The Village also contains an ox shoeing stock, various pioneer wagons, a working blacksmith shop, authentic general store, pioneer games for the children, and a wide variety of rare artifacts and tools.
On April 2, 1931, the city commission also gave David H. "Doc" Loveless - veterinarian, artifact collector, lifelong resident of Provo and member of the Sons of Utah Pioneers - permission to create a replica of a pioneer farmstead.
Two months after permission was received, a historic pioneer cabin attracted people to North Park. The small structure was erected by volunteers, who completed the job by early June. Courtesy Pioneer Village
Loveless Adobe Cabin
The Loveless cabin, a rare adobe home built in 1853-4, was relocated from central Provo in 2014 by dismantling the stucco on the outside and then taking the adobe bricks, roof, and other parts of the house to the village, where it was put back together on a new foundation.
The original cabin represents the transition from log cabin to adobe and is thought to be the oldest home built in Provo.
Nearly 80 percent of Provo homes built in the 1850s and 1860s were adobe, not log cabins. This was because Mormon Battalion soldiers brought back the knowledge of how to build adobe brick homes when they returned from the Southwest between 1846 and 1848.
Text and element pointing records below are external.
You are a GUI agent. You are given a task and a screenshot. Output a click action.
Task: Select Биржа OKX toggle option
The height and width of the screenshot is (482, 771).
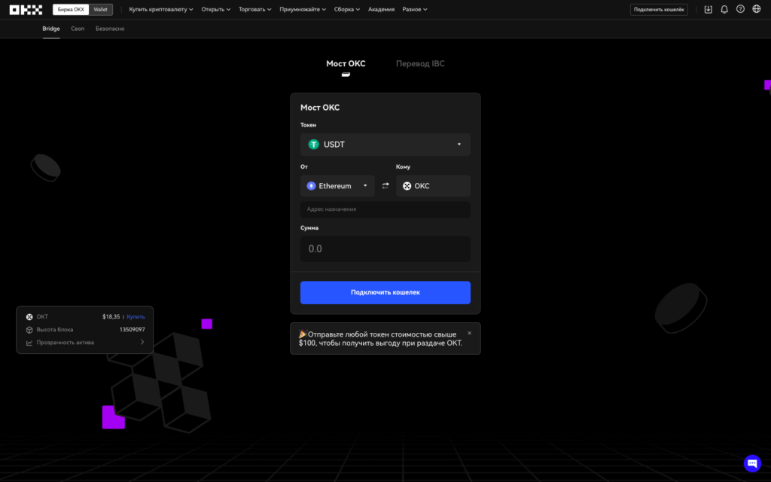click(71, 10)
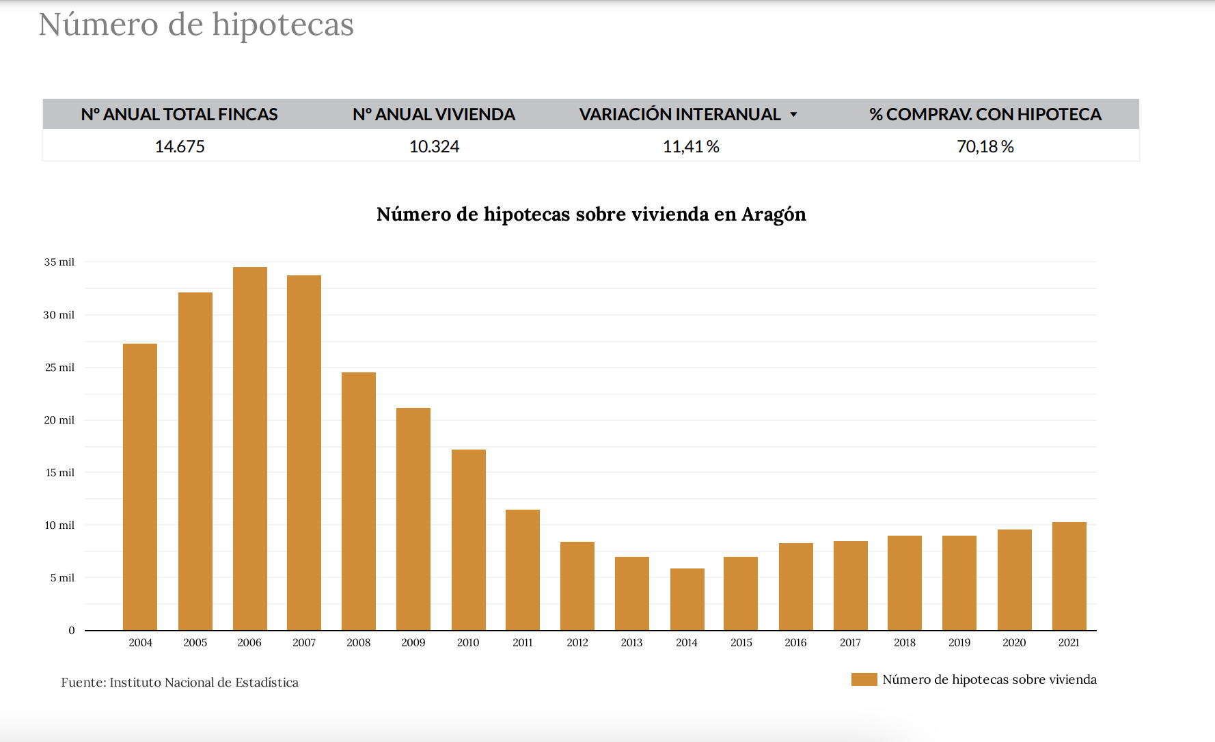Viewport: 1215px width, 742px height.
Task: Click the 2021 bar in the chart
Action: click(x=1069, y=576)
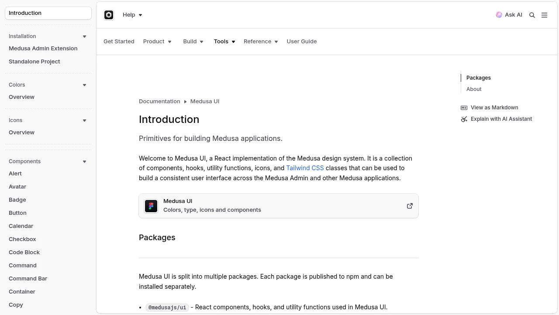Click the View as Markdown icon
Image resolution: width=559 pixels, height=315 pixels.
click(464, 108)
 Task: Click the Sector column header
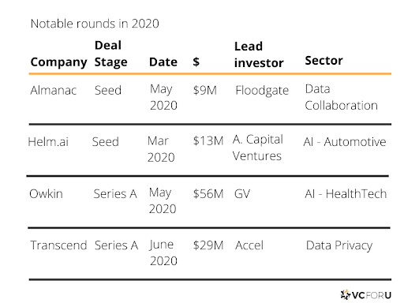(324, 61)
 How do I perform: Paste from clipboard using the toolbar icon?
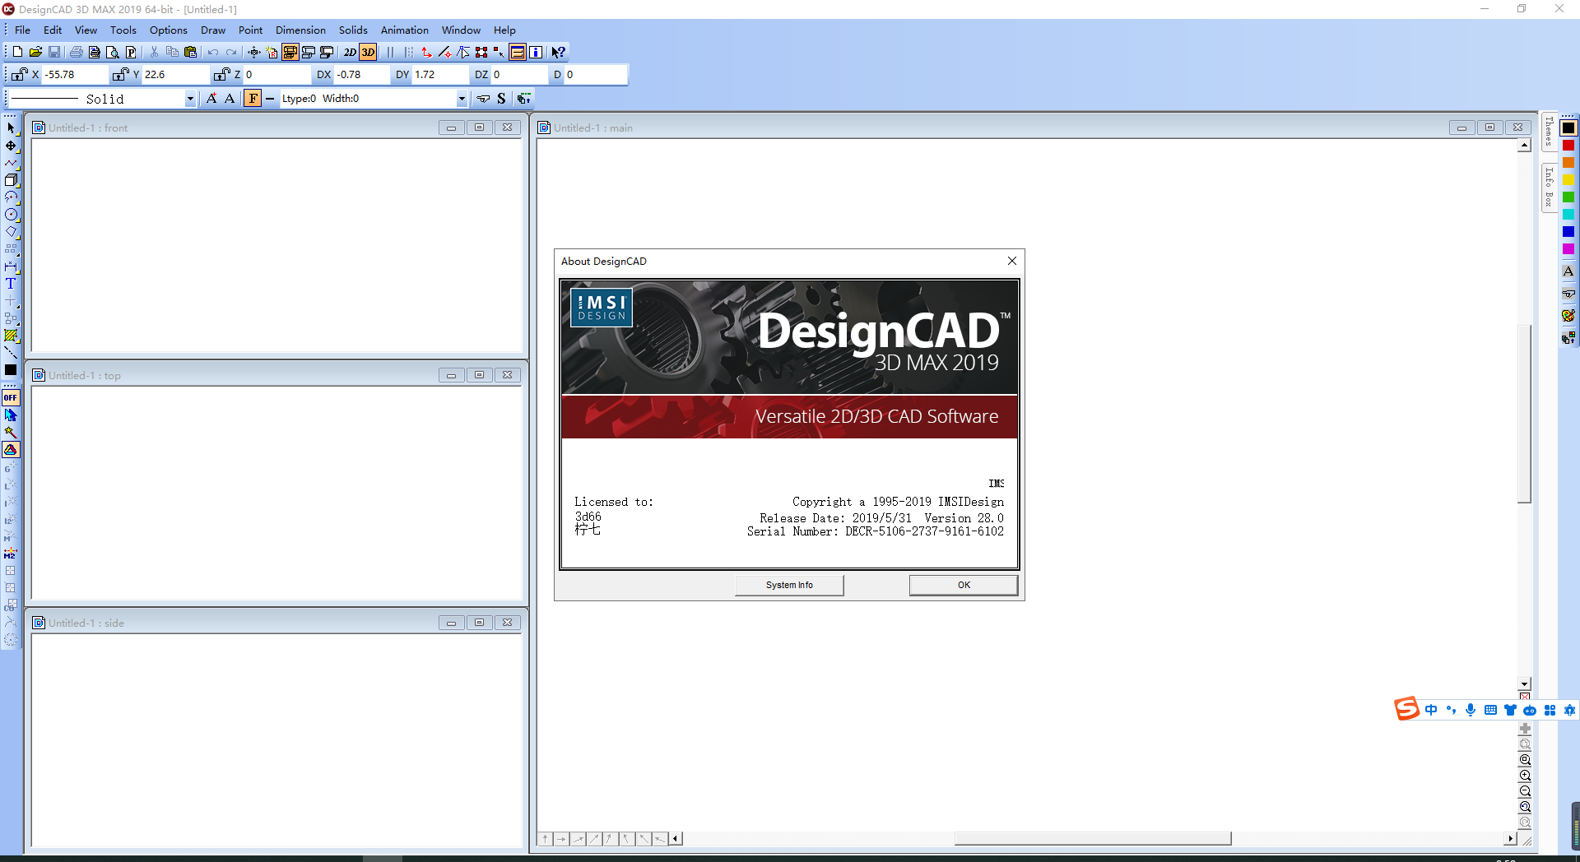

Until this relocation, there was nothing built with adobe in Provo Pioneer Village. The dirt adobe bricks represent a whole story of history that has not been able to be replaced anywhere else.
They also were able to remove the hand-blown glass windows and put them back on and save the adobe brick on the fireplace. The house has historic hardware on the doors and now volunteers are working on the interior and roof.